Coast Guard spokesman Chief Petty Officer John Edwards said no one was killed in the explosion and all were rescued and taken to a local hospital.

According to a statement from Mariner Energy, the owner of the rig, no injuries were reported The cause of the fire is unknown.

Seven Coast Guard helicopters, two airplanes and three cutters were dispatched to the site of the Vermillion Oil Platform, about 100 miles south of Vermillion Bay, La. The location is west of a site where a BP oil rig exploded in April, spilling millions of gallons of oil into the Gulf of Mexico.

All 13 people aboard the rig were found floating in the water, sticking close together, Edwards said.

"These guys had the presence of mind, used their training to get into those gumby suits before they entered the water. It speaks volumes to safety training and the importance of it because beyond getting off the rig there's all the hazards of the water such as hypothermia and things of that nature," Edwards said.

All were were flown to a hospital in Houma to be checked over.

The platform is a fixed petroleum platform that was in production at the time of the fire, according to a homeland security operational update obtained by The Associated Press.

The update said the platform was producing about 58,800 gallons of oil and 900,000 cubic feet of gas per day. The platform can store 4,200 gallons of oil.

White House press secretary Robert Gibbs said President Barack Obama was in a national security meeting and did not know whether Obama had been informed of the explosion.

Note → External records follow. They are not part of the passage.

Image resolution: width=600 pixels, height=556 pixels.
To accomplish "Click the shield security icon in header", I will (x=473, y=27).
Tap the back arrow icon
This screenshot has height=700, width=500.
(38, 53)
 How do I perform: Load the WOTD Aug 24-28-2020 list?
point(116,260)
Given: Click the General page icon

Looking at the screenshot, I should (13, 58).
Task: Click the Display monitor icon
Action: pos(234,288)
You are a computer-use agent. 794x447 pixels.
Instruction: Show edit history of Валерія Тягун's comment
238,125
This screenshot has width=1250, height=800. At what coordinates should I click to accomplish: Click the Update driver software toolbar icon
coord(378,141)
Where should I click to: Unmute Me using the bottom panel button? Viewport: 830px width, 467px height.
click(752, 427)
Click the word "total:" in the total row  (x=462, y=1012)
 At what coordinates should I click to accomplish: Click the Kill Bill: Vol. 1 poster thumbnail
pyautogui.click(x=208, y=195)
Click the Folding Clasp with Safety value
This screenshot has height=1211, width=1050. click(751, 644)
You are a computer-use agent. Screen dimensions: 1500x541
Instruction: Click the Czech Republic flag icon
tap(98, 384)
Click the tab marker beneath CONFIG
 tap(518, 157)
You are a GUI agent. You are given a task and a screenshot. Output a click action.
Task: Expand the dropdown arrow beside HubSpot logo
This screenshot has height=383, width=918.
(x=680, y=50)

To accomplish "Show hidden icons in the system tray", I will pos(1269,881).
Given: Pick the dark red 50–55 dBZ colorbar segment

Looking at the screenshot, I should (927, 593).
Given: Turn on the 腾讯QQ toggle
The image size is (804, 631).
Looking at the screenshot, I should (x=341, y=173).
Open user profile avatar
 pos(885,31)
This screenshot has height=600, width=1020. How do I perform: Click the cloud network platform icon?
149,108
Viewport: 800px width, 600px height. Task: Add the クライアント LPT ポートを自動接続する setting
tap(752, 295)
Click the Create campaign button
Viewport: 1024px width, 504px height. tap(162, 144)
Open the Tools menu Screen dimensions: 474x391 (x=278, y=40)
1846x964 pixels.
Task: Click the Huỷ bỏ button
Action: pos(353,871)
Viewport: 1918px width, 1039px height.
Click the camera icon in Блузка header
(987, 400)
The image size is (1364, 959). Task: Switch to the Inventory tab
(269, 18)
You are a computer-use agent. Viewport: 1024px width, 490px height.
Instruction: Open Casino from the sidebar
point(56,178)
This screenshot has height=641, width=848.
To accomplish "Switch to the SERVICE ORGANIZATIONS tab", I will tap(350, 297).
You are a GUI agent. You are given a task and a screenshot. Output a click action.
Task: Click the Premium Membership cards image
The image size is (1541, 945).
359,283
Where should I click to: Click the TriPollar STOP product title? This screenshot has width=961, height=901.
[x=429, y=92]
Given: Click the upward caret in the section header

"We obviously have response assets ready for deployment should we receive reports of pollution in the water," Gibbs said.

Mariner Energy focuses on oil and gas exploration and production in the Gulf of Mexico. In April, Apache Corp., another independent petroleum company, announced plans to buy Mariner in a cash-and-stock deal valued at $3.9 billion, including the assumption of about $1.2 billion of Mariner's debt. That deal is pending.

Apache spokesman Bob Dye said the platform is in shallow water. Responding to any oil spill in shallow water would be much easier than in deep water, where crews depend on remote-operated vehicles access equipment on the sea floor. Mariner said in initial flyover for no hydrocarbon spill.

A company report said the well was drilled in the third quarter of 2008.

The platform is about 200 miles west of BP's blown-out well. On Friday, BP was expected to begin the process of removing the cap and failed blowout preventer, another step toward completion of a relief well that would put a finals eal on the well. The BP-leased rig Deepwater Horizon exploded April 20, killing 11 people and setting off a three-month leak that totaled 206 million gallons of oil.